Preliminary Phase 2 Data from Spinal Muscular Atrophy Program Presented at CureSMA Conference
-- RG7916 demonstrated ~400% increase in SMN2 full length/Δ7 mRNA ratio --
-- RG7916 demonstrated a favorable preliminary safety profile and was generally well tolerated in Type 2/3 SMA patients --
SOUTH PLAINFIELD, N.J., July 1, 2017 /PRNewswire/ -- PTC Therapeutics, Inc. (NASDAQ: PTCT) today announced the presentation of preliminary clinical data from the company's joint development program with Roche and the SMA Foundation in spinal muscular atrophy (SMA) at the Cure SMA Meeting in Orlando, FL. Preliminary results from an early analysis of Part 1 of the Phase 2 SUNFISH trial evaluating oral RG7916, a small molecule modifier of Survival Mo tor Neuron 2 (SMN2) splicing, were highlighted in an oral presentation titled "Clinical Studies of RG7916 in Patients with Spinal Muscular Atrophy: Study Update." SMA is a rare genetic disorder that results in neuromuscular disability beginning in infancy and is the leading genetic cause of mortality in infants and young children.
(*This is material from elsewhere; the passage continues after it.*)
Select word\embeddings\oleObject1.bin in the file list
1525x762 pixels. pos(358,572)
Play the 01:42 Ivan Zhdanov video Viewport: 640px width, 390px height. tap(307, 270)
"The increase in SMN2 full length transcript in SMA patients is promising and confirms that RG7916 targets the underlying cause of the disease," said Stuart W. Peltz, Ph.D., Chief Executive Officer, PTC Therapeutics, Inc. "The low levels of SMN protein in SMA patients affect multiple tissues throughout the body, including muscles, bones and nerves. We believe that the ease of administration of an oral therapy and its broad tissue distribution give RG7916 the potential to address the complete spectrum of functional deficits observed in SMA patients. We look forward to advancing RG7916 into pivotal clinical trials in the second half of the year."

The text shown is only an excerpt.